8. The text information processing apparatus according to claim 1, wherein when the retrieval part obtains a retrieval result set which includes three or more pieces of item information and corresponds to the retrieval key, the degree-of-similarity calculation part calculates plural pieces of degree of similarity each between different pieces of item information in the three or more pieces of item information, and defines as the score, a value obtained by dividing the number of pieces of degree of similarity each of which has a value equal to or more than a certain value in the plural pieces of degree of similarity, by the number of the plural pieces of degree of similarity.

9. The text information processing apparatus according to claim 1, when the determination part does not identify item information using a retrieval result set corresponding to a retrieval key composed of a set of keywords, of which the number is a first number, selected from plural keywords extracted the text data, the determination part identifies item information corresponding to the text data using a retrieval result set corresponding to a retrieval key composed of a set of keywords of which the number is a second number larger than the first number.

10. The text information processing apparatus according to claim 1, further comprising a display control part configured to display the text data and item information corresponding to the text data on a display.

11. The text information processing apparatus according to claim 1, further comprising a ranking information creation part configured to create ranking information based on the item information identified by the determination part.

12. The text information processing apparatus according to claim 1, further comprising a retrieval key generation part configured to generate a second text data by replacing a first character string included in the text data by a second character string, and generate a retrieval key using the second text data.
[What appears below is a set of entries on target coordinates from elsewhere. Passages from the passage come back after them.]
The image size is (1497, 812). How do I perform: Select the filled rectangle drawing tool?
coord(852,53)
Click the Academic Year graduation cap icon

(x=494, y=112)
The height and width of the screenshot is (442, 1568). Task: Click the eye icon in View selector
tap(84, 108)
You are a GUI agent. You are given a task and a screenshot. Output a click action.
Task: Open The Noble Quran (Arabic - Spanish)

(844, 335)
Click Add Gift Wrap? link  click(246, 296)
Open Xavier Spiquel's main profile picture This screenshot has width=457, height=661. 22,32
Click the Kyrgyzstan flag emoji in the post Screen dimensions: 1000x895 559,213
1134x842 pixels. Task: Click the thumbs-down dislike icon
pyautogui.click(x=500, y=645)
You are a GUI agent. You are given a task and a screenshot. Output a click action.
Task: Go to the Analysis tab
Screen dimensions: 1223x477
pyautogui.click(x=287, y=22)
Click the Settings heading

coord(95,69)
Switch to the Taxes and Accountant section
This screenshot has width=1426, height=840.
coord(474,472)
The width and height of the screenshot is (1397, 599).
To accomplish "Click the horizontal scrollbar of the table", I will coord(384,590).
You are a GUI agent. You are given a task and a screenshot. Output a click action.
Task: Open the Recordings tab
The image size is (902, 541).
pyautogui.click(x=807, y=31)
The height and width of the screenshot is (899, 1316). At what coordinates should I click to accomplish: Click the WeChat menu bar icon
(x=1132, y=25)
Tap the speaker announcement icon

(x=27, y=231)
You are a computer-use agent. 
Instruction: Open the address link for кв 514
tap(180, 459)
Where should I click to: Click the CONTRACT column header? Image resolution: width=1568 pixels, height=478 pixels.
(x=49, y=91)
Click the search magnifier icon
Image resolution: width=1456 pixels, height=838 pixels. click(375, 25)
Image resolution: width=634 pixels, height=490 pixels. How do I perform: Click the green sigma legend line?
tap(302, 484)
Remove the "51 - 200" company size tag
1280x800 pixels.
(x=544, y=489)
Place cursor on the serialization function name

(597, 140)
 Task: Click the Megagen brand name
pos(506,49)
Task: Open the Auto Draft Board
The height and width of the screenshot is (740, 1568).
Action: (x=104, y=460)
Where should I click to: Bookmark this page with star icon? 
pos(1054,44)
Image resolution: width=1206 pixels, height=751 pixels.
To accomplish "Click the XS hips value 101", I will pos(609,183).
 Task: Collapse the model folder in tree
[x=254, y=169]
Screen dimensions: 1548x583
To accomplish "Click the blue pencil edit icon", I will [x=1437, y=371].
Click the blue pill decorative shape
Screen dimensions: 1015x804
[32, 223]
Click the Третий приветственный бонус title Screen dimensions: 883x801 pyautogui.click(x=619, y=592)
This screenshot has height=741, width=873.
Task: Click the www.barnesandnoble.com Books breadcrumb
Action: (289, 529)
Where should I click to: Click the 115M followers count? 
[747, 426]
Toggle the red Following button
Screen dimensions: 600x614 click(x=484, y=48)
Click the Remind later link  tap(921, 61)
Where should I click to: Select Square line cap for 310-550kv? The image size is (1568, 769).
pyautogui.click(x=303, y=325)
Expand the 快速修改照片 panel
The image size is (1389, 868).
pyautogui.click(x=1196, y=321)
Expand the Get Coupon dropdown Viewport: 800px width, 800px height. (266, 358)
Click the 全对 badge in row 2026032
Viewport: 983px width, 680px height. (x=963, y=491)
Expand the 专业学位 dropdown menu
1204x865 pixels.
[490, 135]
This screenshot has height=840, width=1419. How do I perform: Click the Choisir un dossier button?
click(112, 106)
13. The text information processing apparatus according to claim 1, wherein when the score meets a certain condition, the determination part identifies item information corresponding to the text data from among the plural pieces of item information, based on an order to obtain the plural pieces of item information or a difference between the retrieval key and each of the plural pieces of item information.

14. A text information processing method comprising:

obtaining a retrieval result set which includes one or plural pieces of item information and corresponds to a retrieval key extracted from text data, from item database which stores item information therein;

calculating a score of the retrieval result set, based on one or more pieces of degree of similarity each between different pieces of item information in the plural pieces of item information; and

identifying item information corresponding to the text data from among the plural pieces of item information, based on the score.

15. A non-transitory computer usable medium having text information processing program embodied therein, the text information processing program comprising:

a first text information processing program code for causing a computer to obtain a retrieval result set which includes one or plural pieces of item information and corresponds to a retrieval key extracted from text data, from item database which stores item information therein;

a second text information processing program code for causing the computer to calculate a score of the retrieval result set, based on one or more pieces of degree of similarity each between different pieces of item information in the plural pieces of item information; and

a third text information processing program code for causing the computer to identify item information corresponding to the text data from among the plural pieces of item information, based on the score.